*AIM*
Please reproduce every one of the following records line for line, with no changes at all.

Extracted data entries:
+++++

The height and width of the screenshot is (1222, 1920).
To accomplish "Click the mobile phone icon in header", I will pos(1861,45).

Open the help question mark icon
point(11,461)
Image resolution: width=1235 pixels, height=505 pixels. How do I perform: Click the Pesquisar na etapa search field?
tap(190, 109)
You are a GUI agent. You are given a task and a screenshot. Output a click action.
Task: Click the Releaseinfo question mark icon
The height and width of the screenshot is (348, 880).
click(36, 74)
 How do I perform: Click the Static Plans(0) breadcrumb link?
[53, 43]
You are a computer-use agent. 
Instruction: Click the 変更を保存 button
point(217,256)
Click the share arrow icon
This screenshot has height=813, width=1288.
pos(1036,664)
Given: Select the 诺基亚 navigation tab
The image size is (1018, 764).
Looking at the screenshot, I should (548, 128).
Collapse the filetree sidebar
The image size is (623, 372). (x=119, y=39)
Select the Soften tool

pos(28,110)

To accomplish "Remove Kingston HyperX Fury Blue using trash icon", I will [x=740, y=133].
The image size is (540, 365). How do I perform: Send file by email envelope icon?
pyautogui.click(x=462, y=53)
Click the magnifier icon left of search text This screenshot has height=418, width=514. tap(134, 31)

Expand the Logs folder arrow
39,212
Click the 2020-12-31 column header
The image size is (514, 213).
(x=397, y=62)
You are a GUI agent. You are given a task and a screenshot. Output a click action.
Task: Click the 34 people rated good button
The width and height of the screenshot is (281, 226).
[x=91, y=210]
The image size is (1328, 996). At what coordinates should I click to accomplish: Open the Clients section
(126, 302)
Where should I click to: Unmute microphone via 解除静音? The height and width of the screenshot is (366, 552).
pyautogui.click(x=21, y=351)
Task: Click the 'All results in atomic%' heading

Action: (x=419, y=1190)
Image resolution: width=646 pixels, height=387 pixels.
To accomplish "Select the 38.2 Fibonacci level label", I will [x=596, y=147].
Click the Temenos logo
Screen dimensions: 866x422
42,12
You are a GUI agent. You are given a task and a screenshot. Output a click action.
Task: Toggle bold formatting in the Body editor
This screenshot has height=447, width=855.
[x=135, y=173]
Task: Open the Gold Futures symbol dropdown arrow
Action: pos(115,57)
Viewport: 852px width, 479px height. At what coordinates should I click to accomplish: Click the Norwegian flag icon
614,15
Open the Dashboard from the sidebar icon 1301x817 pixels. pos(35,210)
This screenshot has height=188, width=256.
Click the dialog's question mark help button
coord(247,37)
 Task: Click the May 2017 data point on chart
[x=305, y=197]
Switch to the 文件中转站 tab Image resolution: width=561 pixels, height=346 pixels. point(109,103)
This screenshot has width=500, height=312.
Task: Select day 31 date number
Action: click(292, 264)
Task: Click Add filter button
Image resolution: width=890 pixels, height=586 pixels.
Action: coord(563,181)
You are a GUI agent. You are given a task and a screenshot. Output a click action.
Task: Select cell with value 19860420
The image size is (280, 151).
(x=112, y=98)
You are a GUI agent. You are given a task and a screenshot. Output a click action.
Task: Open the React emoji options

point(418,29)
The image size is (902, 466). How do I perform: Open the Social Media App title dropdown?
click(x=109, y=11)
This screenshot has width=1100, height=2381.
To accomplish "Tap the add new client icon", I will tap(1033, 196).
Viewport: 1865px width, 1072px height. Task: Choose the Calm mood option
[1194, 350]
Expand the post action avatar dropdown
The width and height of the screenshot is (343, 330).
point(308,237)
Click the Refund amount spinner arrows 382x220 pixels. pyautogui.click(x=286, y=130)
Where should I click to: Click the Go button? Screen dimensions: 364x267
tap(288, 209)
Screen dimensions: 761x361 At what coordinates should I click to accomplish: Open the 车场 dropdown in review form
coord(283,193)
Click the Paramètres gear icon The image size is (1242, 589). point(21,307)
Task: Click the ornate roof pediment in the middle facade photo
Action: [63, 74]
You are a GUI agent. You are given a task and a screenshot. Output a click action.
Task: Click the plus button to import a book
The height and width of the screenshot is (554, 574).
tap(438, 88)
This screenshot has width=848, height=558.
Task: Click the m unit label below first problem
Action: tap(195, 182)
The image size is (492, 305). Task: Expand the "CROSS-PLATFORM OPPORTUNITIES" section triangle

+++++

*PROBLEM SOLUTION*
The height and width of the screenshot is (1222, 1920).
To accomplish "Click the mobile phone icon in header", I will pos(1861,45).

Open the help question mark icon
point(11,461)
Image resolution: width=1235 pixels, height=505 pixels. How do I perform: Click the Pesquisar na etapa search field?
tap(190, 109)
You are a GUI agent. You are given a task and a screenshot. Output a click action.
Task: Click the Releaseinfo question mark icon
The height and width of the screenshot is (348, 880).
click(36, 74)
 How do I perform: Click the Static Plans(0) breadcrumb link?
[53, 43]
You are a computer-use agent. 
Instruction: Click the 変更を保存 button
point(217,256)
Click the share arrow icon
This screenshot has height=813, width=1288.
pos(1036,664)
Given: Select the 诺基亚 navigation tab
The image size is (1018, 764).
Looking at the screenshot, I should (548, 128).
Collapse the filetree sidebar
The image size is (623, 372). (x=119, y=39)
Select the Soften tool

pos(28,110)

To accomplish "Remove Kingston HyperX Fury Blue using trash icon", I will [x=740, y=133].
The image size is (540, 365). How do I perform: Send file by email envelope icon?
pyautogui.click(x=462, y=53)
Click the magnifier icon left of search text This screenshot has height=418, width=514. tap(134, 31)

Expand the Logs folder arrow
39,212
Click the 2020-12-31 column header
The image size is (514, 213).
(x=397, y=62)
You are a GUI agent. You are given a task and a screenshot. Output a click action.
Task: Click the 34 people rated good button
The width and height of the screenshot is (281, 226).
[x=91, y=210]
The image size is (1328, 996). At what coordinates should I click to accomplish: Open the Clients section
(126, 302)
Where should I click to: Unmute microphone via 解除静音? The height and width of the screenshot is (366, 552).
pyautogui.click(x=21, y=351)
Task: Click the 'All results in atomic%' heading

Action: (x=419, y=1190)
Image resolution: width=646 pixels, height=387 pixels.
To accomplish "Select the 38.2 Fibonacci level label", I will [x=596, y=147].
Click the Temenos logo
Screen dimensions: 866x422
42,12
You are a GUI agent. You are given a task and a screenshot. Output a click action.
Task: Toggle bold formatting in the Body editor
This screenshot has height=447, width=855.
[x=135, y=173]
Task: Open the Gold Futures symbol dropdown arrow
Action: pos(115,57)
Viewport: 852px width, 479px height. At what coordinates should I click to accomplish: Click the Norwegian flag icon
614,15
Open the Dashboard from the sidebar icon 1301x817 pixels. pos(35,210)
This screenshot has height=188, width=256.
Click the dialog's question mark help button
coord(247,37)
 Task: Click the May 2017 data point on chart
[x=305, y=197]
Switch to the 文件中转站 tab Image resolution: width=561 pixels, height=346 pixels. point(109,103)
This screenshot has width=500, height=312.
Task: Select day 31 date number
Action: click(292, 264)
Task: Click Add filter button
Image resolution: width=890 pixels, height=586 pixels.
Action: coord(563,181)
You are a GUI agent. You are given a task and a screenshot. Output a click action.
Task: Select cell with value 19860420
The image size is (280, 151).
(x=112, y=98)
You are a GUI agent. You are given a task and a screenshot. Output a click action.
Task: Open the React emoji options

point(418,29)
The image size is (902, 466). How do I perform: Open the Social Media App title dropdown?
click(x=109, y=11)
This screenshot has width=1100, height=2381.
To accomplish "Tap the add new client icon", I will tap(1033, 196).
Viewport: 1865px width, 1072px height. Task: Choose the Calm mood option
[1194, 350]
Expand the post action avatar dropdown
The width and height of the screenshot is (343, 330).
point(308,237)
Click the Refund amount spinner arrows 382x220 pixels. pyautogui.click(x=286, y=130)
Where should I click to: Click the Go button? Screen dimensions: 364x267
tap(288, 209)
Screen dimensions: 761x361 At what coordinates should I click to accomplish: Open the 车场 dropdown in review form
coord(283,193)
Click the Paramètres gear icon The image size is (1242, 589). point(21,307)
Task: Click the ornate roof pediment in the middle facade photo
Action: [63, 74]
You are a GUI agent. You are given a task and a screenshot. Output a click action.
Task: Click the plus button to import a book
The height and width of the screenshot is (554, 574).
tap(438, 88)
This screenshot has width=848, height=558.
Task: Click the m unit label below first problem
Action: tap(195, 182)
The image size is (492, 305). Task: Expand the "CROSS-PLATFORM OPPORTUNITIES" section triangle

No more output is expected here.